And here you see the results for n1-standart CPU + NVIDIA T4 VM:

Screenshot 2023-10-23 at 13 28 00 Screenshot 2023-10-23 at 14 08 05

(this image shows time bottle neck indeed is model output part of the prosess. Total times are slightly different because i optained this detailed results while i run the test with a better cpu to check if there will be a big difference. )

Question3: So, in terms of CPU based inference time , although i am using the same machine, there are 4 times difference between training my model and doing a pip install to current repo. Can you point out what might be the difference with current pipeline model and what I trained?

karaposu avatar Oct 23 '23 10:10 karaposu

Hello @karaposu , I think it's not the image size affects the inference time, but loading the model to gpu will consume more time. Can you change the image order and test again? Besides, whatever you resize the image, it will be resized to 512 * 512 which is the model input size. You can find it in the "head_segmentation/segmentation_pipeline.py" image image

9527-csroad avatar Oct 26 '23 09:10 9527-csroad

Hello @9527-csroad I will look into what u said with more detail. But like you mentioned, model loading happens in head_segmentation/segmentation_pipeline.py and if you look at how i measure inference time in my code

segmentation_pipeline_GPU = CustomHeadSegmentationPipeline(device=device, model_path=model_path)
# first i am initing sp

t4=time()
name="512 + GPU"
predicted_segmap = segmentation_pipeline_GPU.predict(image_512, name)
t5=time()

#and then i am measuring the inference time. 

I am first initing segmentation_pipeline and then measuring the inference time.

Are you talking about soemthing else when you mention loading the model to gpu? (maybe there is a torch.load("CUDA") which i am not seeing?) But i would assume these would also happen during initing and wouldnt effect my measurement

Anfd about the image size issue, why we are having such huge inference time improvement with GPU? I will change the order and paste the results here but I am not clear about what different results do you expect. Do you expect to have same outputs ? (first image being tried always being slow regardless of the size?)

karaposu avatar Oct 26 '23 13:10 karaposu

@9527-csroad I run the test and I think you are right.

Screenshot 2023-10-26 at 20 02 03 Screenshot 2023-10-26 at 20 02 09

Can you also commend on question3 in the first post? I was suspecting image size of current available model was actually 256 but as you showed this is not the case. So why my trained version of current model works 3 times slower -with cpu-?

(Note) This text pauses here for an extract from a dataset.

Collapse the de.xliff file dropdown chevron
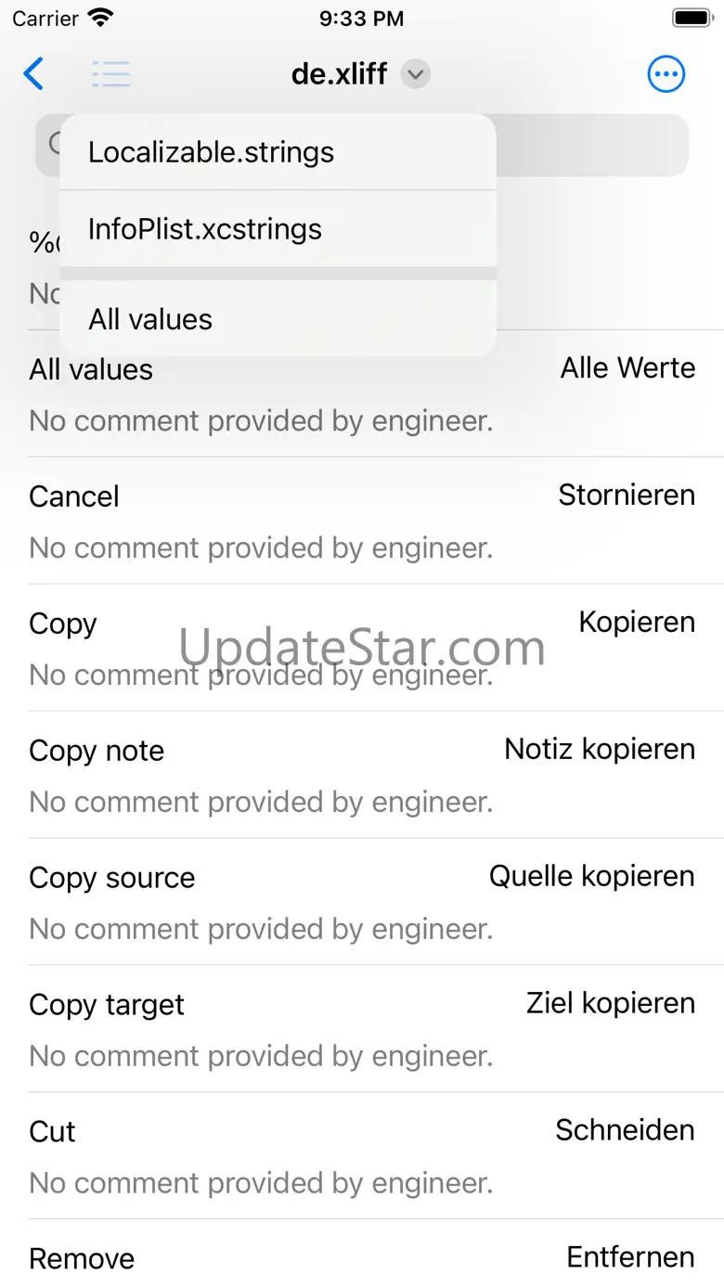pos(416,74)

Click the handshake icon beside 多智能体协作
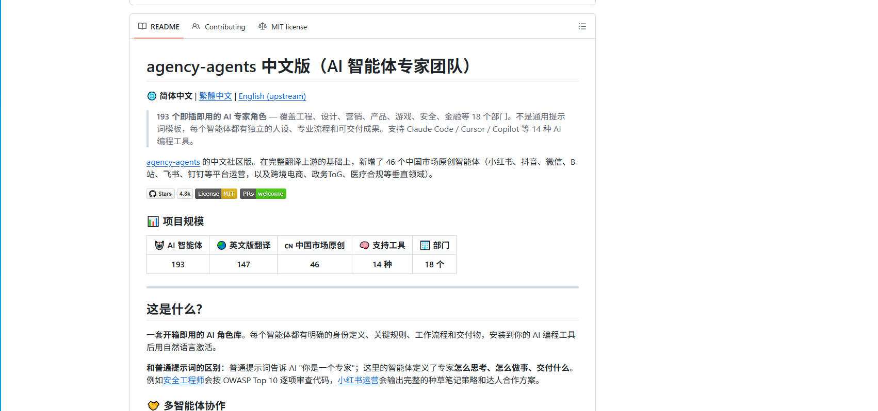click(x=153, y=405)
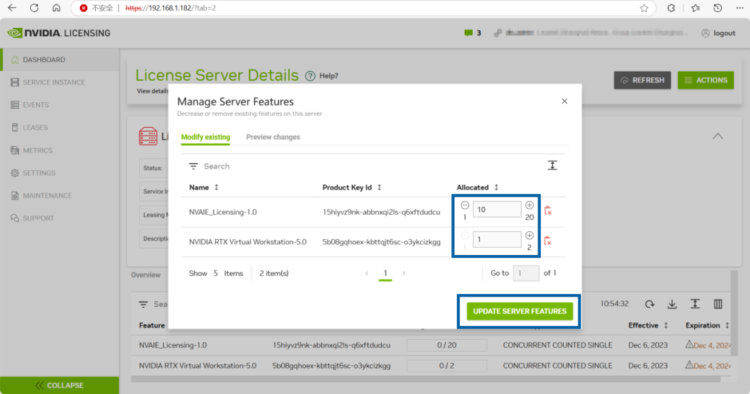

Also, can i get your contact email/discord ?

karaposu avatar Oct 26 '23 17:10 karaposu

Hey, just fyi, I'm currently swamped with work. I'll try to carve out some time this weekend to answer all the questions.

Best regards, Wiktor

wiktorlazarski avatar Oct 26 '23 18:10 wiktorlazarski

Hey, just fyi, I'm currently swamped with work. I'll try to carve out some time this weekend to answer all the questions.

Best regards, Wiktor

Hello Wiktor, Still swamped?

karaposu avatar Nov 02 '23 06:11 karaposu

Hey guys,

Sorry for late response, I'm currently traveling and don't have to much time for dealing with open source duties 😅. Sorry for that. @karaposu, I can see that together with @9527-csroad you are on a right track to resolve that issue. I'd say guys you do you and if you think that something can be improved please don't hesitate to make a PR with improvements and explanations what changed and how that affects the repo.

Best regards, Wiktor

wiktorlazarski avatar Nov 03 '23 13:11 wiktorlazarski

@wiktorlazarski sure wiktor. Still, about question 3 I need somekind of guidance from you. Once I have an answer for that I can close this issue

Question3: So, in terms of CPU based inference time , although i am using the same machine, there are 4 times difference between training my model and doing a pip install to current repo. Can you point out what might be the difference with current pipeline model and what I trained?

karaposu avatar Nov 05 '23 16:11 karaposu

Screenshot 2023-11-17 at 20 47 03 i just learned that depth parameter is about downsampling and this might cause the difference i mentioned

karaposu avatar Nov 17 '23 17:11 karaposu